5. Nationwide’s expert, Dawes Cook, testified that had Ramsey read the letter and had it in her capacity to get the check to Urena’s counsel by Friday afternoon, prudence would dictate that she do it and it would be unreasonable to Bryant not to do it unless she had some reason why she could not do it. Moreover, Singleton testified that if it were possible and reasonable to meet a time demand, Ramsey would be required to do so. Ramsey testified that there was no reason she could not have paid the claim in compliance with the demand letter.
6. The court finds it irrelevant that Ramsey included a covenant not to execute with the check she sent to Urena’s counsel. The rejection letter indicates that the settlement was not accepted because it fell outside of the time-demand. Whether Nationwide would have acted reasonably in refusing to settle without a covenant not to execute-assuming their offer was timely and Urena rejected the settlement offer on that basis-is simply not before the court. Urena’s demand letter made it clear that he would not accept a settlement offer after close of business on February 17, 2012 and he did not receive one by that deadline.

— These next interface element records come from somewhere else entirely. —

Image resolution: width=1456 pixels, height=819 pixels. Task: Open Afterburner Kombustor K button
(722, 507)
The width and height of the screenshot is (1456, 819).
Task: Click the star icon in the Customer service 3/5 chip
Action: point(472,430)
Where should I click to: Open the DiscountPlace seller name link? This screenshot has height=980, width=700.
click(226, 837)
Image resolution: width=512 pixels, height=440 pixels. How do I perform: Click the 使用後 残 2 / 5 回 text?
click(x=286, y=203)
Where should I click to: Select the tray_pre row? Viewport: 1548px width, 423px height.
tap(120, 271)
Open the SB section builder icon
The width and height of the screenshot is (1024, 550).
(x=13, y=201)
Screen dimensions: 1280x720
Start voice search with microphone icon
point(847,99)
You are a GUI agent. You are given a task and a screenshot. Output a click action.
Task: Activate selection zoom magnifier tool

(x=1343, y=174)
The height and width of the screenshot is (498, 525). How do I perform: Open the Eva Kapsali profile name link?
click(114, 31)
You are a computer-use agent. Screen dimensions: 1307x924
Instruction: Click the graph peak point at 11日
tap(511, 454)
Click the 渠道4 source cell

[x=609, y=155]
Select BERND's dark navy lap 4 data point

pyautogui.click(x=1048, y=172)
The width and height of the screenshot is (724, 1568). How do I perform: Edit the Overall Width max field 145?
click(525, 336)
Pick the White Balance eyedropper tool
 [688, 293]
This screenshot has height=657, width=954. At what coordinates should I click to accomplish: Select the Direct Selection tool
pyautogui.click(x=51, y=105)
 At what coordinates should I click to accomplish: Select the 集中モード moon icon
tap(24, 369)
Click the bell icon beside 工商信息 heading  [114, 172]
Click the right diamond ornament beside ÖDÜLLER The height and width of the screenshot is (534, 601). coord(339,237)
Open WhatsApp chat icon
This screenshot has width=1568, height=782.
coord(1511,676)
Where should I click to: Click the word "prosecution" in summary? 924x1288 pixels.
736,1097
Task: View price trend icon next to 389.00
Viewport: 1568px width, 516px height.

7. The court finds that Ramsey’s conduct did not rise to a reckless or conscious disregard for Bryant’s rights. Therefore punitive damages are not appropriate.
Based on the foregoing, the court FINDS AND CONCLUDES that Nationwide is liable to Urena in the amount of $1, 100, 000.00-the difference between the coverage provided and the amount of the judgment entered against Bryant.